At the Federal Reserve Community Affairs Research Conference, Arlington, Virginia

April 29, 2011

Community Development in Challenging Times

As always, I'm pleased to join you at the Federal Reserve's
biennial Community Affairs Research Conference. This meeting brings
together researchers, community development professionals, and
public-sector officials to explore how best to strengthen struggling
communities. Needless to say, that endeavor is more crucial than ever.
The past few years have been very difficult. Weak economic conditions at
the national level have translated into hardships in many communities
at the same time that communities have fewer resources available for
stabilization and revitalization. Considerable good work is going on
nonetheless, and I will offer a few examples of that today.

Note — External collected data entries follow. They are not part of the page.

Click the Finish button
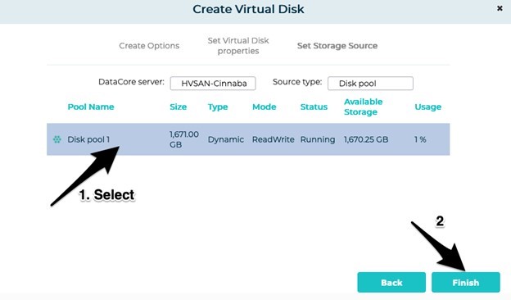The height and width of the screenshot is (300, 511). point(466,283)
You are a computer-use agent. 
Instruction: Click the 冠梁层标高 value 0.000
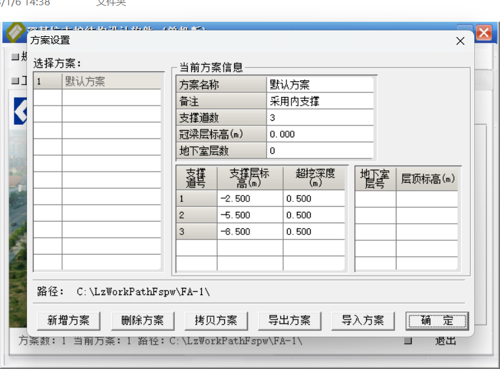coord(321,135)
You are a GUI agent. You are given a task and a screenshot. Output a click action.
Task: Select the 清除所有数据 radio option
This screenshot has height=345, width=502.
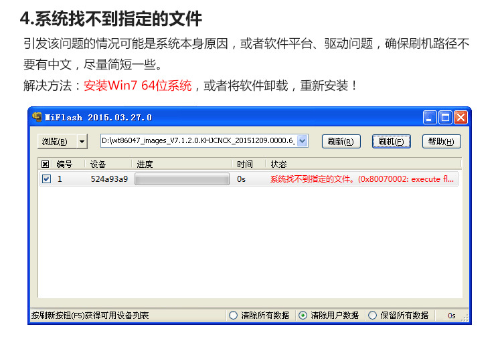pyautogui.click(x=233, y=316)
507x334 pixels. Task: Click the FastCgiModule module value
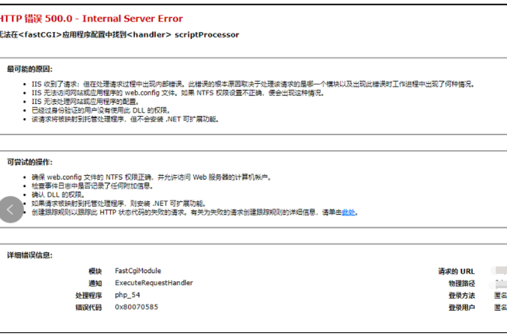click(138, 271)
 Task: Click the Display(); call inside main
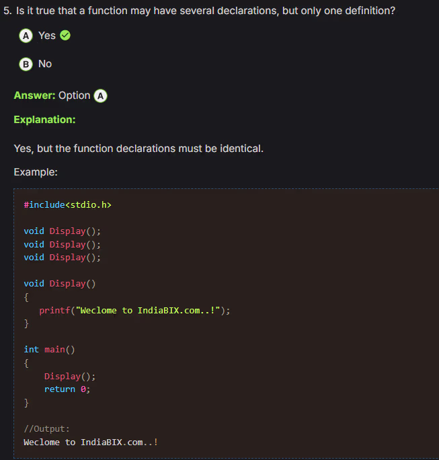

At the national level, the economy is recovering at a moderate
pace. In particular, the labor market has been gradually improving and
the unemployment rate has declined somewhat. But unemployment remains
quite high, particularly among minorities, the young, and those with
less education. What's more, long-term unemployment remains at
historically high levels. Nearly half of the unemployed have been out of
work for six months or more. The housing market is also holding back
the recovery. The foreclosure rate remains very high, and many
homeowners who have avoided foreclosure find themselves "under water,"
meaning their mortgage debt exceeds the value of their homes. Obviously,
the problems in the labor market and the housing market are not
unrelated. In particular, lost income from unemployment is causing many
families to fall behind on their mortgage payments.

The Challenges to Communities
As families have struggled, so have their communities. In some
areas, for example, high foreclosure rates have produced significant
numbers of vacant properties, depressing surrounding home prices,
attracting crime, and creating financial burdens for local governments.
Thus, some community development groups now are simply trying to hold
onto past progress that they have made in building up the physical
infrastructure and human capital of their communities, while others have
lost ground and are beginning the process of rebuilding.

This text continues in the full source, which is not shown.